*The task:* Every line below between the one holding "Toggle the right sustain SKIFT key" and the one holding "Image resolution: width=904", inclusive, should be copied exactly, and no other line.

*Information shown:*

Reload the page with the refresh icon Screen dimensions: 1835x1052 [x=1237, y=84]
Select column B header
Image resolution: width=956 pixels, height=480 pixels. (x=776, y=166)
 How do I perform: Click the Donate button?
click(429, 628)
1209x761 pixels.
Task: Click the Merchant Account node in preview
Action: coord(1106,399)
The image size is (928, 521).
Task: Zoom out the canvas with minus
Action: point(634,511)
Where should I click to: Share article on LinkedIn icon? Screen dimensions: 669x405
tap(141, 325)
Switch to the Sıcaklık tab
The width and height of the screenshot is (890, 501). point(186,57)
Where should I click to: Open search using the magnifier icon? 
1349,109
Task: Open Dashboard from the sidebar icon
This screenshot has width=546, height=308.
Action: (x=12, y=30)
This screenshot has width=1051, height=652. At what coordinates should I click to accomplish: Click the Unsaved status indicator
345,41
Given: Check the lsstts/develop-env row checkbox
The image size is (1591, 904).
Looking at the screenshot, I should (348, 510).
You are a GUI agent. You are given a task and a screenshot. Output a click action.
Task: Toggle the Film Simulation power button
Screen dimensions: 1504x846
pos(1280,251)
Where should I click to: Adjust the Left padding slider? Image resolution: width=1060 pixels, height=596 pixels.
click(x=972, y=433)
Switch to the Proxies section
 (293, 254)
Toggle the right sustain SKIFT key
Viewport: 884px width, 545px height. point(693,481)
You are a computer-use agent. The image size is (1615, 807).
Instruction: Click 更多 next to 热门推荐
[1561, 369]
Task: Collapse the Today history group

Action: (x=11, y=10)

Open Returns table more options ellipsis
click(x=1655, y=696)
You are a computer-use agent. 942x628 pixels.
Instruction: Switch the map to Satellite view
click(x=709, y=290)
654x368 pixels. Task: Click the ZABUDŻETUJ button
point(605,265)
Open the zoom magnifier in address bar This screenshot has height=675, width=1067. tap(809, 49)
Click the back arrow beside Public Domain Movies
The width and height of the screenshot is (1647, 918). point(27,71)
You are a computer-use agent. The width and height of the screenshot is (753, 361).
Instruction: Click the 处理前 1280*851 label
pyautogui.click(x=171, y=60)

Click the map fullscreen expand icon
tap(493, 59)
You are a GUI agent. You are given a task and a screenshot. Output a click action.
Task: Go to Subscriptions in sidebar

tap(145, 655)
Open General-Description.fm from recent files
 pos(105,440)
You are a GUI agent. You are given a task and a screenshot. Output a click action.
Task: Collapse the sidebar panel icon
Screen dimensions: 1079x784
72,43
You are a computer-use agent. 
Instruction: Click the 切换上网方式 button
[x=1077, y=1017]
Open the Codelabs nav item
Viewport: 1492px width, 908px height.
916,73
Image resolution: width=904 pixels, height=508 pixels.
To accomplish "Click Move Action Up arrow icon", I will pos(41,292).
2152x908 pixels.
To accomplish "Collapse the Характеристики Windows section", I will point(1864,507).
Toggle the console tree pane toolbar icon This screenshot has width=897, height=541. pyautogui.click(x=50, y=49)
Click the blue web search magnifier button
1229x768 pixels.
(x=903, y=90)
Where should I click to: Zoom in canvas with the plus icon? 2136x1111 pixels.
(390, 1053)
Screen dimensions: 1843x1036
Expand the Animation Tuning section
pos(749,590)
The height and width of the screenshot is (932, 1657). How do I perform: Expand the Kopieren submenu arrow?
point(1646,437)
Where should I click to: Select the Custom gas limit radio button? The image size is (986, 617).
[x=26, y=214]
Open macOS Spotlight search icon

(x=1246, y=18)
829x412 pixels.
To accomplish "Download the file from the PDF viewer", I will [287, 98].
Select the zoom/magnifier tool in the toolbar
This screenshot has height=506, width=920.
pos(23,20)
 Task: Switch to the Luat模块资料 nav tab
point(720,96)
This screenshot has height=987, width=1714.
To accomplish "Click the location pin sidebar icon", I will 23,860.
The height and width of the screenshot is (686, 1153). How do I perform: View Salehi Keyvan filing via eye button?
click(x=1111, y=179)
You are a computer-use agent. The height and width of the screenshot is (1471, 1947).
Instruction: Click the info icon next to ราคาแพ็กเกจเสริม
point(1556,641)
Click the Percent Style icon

*Solution:*
Toggle the right sustain SKIFT key
Viewport: 884px width, 545px height. point(693,481)
You are a computer-use agent. The image size is (1615, 807).
Instruction: Click 更多 next to 热门推荐
[1561, 369]
Task: Collapse the Today history group

Action: (x=11, y=10)

Open Returns table more options ellipsis
click(x=1655, y=696)
You are a computer-use agent. 942x628 pixels.
Instruction: Switch the map to Satellite view
click(x=709, y=290)
654x368 pixels. Task: Click the ZABUDŻETUJ button
point(605,265)
Open the zoom magnifier in address bar This screenshot has height=675, width=1067. tap(809, 49)
Click the back arrow beside Public Domain Movies
The width and height of the screenshot is (1647, 918). point(27,71)
You are a computer-use agent. The width and height of the screenshot is (753, 361).
Instruction: Click the 处理前 1280*851 label
pyautogui.click(x=171, y=60)

Click the map fullscreen expand icon
tap(493, 59)
You are a GUI agent. You are given a task and a screenshot. Output a click action.
Task: Go to Subscriptions in sidebar

tap(145, 655)
Open General-Description.fm from recent files
 pos(105,440)
You are a GUI agent. You are given a task and a screenshot. Output a click action.
Task: Collapse the sidebar panel icon
Screen dimensions: 1079x784
72,43
You are a computer-use agent. 
Instruction: Click the 切换上网方式 button
[x=1077, y=1017]
Open the Codelabs nav item
Viewport: 1492px width, 908px height.
916,73
Image resolution: width=904 pixels, height=508 pixels.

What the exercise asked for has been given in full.